If this subject interests you, I have a number of articles about immutable programming at https://ericlippert.com/2011/05/26/atomicity-volatility-and-immutability-are-different-part-one/
I was just curious to know why structs, strings etc are immutable?
Structs and classes are not immutable by default, though it is a best practice to make structs immutable. I like immutable classes too.
Strings are immutable.
What is the reason for making them immutable and rest of the objects as mutable.
Reasons to make all types immutable:
It is easier to reason about objects that do not change. If I have a queue with three items in it, I know it is not empty now, it was not empty five minutes ago, it will not be empty in the future. It's immutable! Once I know a fact about it, I can use that fact forever. Facts about immutable objects do not go stale.

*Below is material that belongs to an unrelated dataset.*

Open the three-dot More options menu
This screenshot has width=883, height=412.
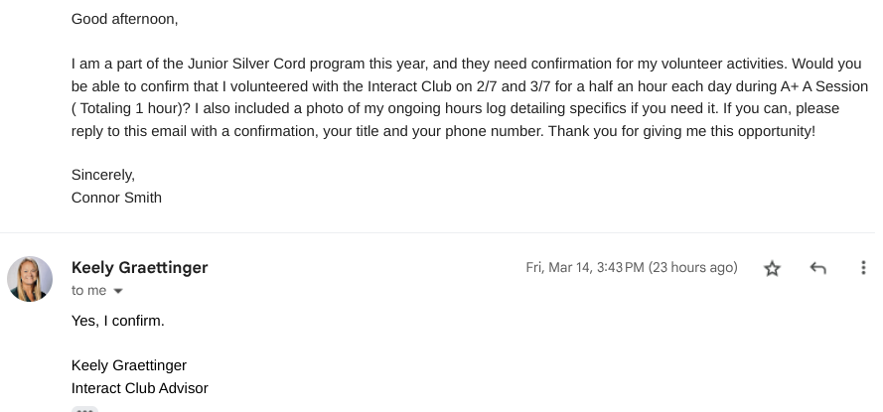pyautogui.click(x=863, y=268)
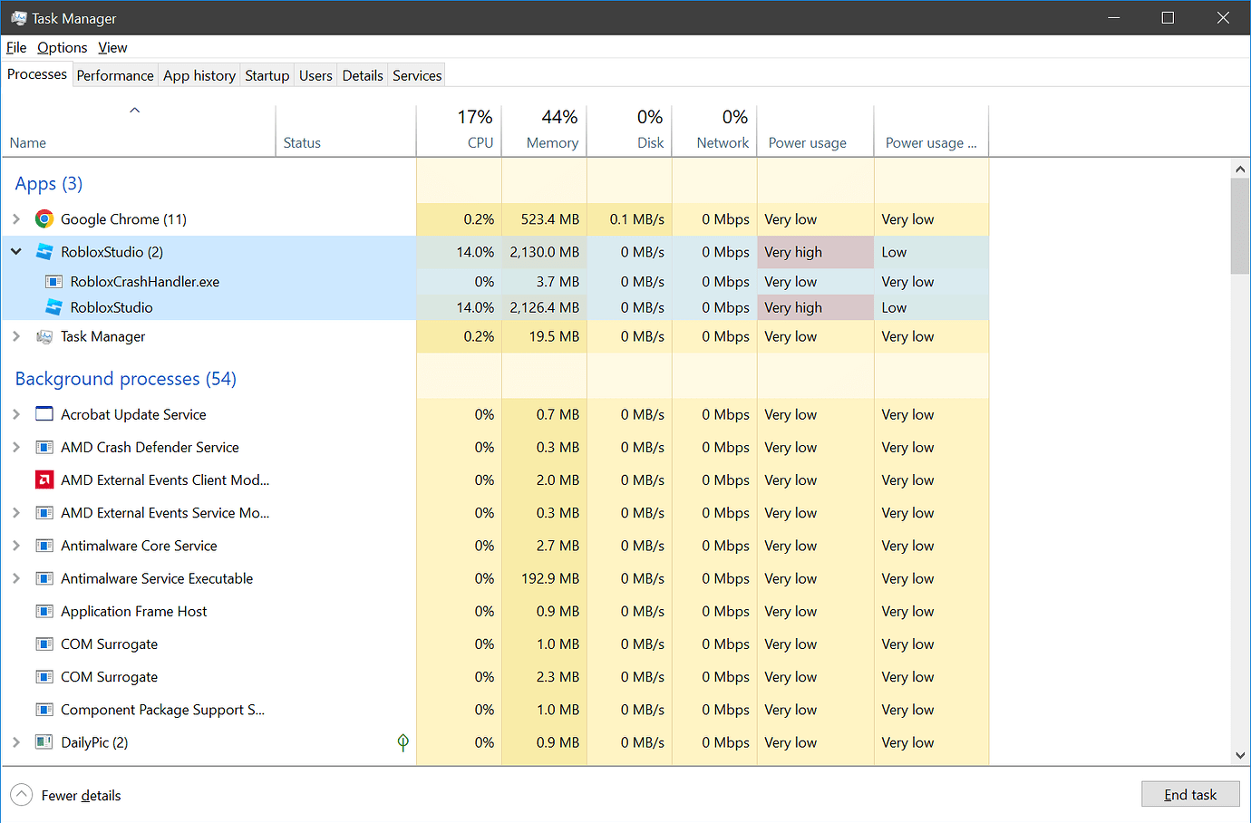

A special case of the first point: immutable objects are much easier to make threadsafe. Most thread safety problems are due to writes on one thread and reads on another; immutable objects don't have writes.
Immutable objects can be taken apart and re-used. For example, if you have an immutable binary tree then you can use its left and right subtrees as subtrees of a different tree without worrying about it. In a mutable structure you typically end up making copies of data to re-use it because you don't want changes to one logical object affecting another. This can save lots of time and memory.
Reasons to make structs immutable
There are lots of reasons to make structs immutable. Here's just one.
Structs are copied by value, not by reference. It is easy to accidentally treat a struct as being copied by reference. For example:
void M()
{
S s = whatever;
... lots of code ...
s.Mutate();
... lots more code ...
Console.WriteLine(s.Foo);
...
}
Now you want to refactor some of that code into a helper method:
void Helper(S s)
{
... lots of code ...
s.Mutate();
... lots more code ...
}
WRONG! That should be (ref S s) -- if you don't do that then the mutation will happen on a copy of s. If you don't allow mutations in the first place then all these sorts of problems go away.
Reasons to make strings immutable
Remember my first point about facts about immutable structures staying facts?
Suppose string were mutable:
public static File OpenFile(string filename)
{
if (!HasPermission(filename)) throw new SecurityException();
return InternalOpenFile(filename);
}
What if the hostile caller mutates filename after the security check and before the file is opened? The code just opened a file that they might not have permission to!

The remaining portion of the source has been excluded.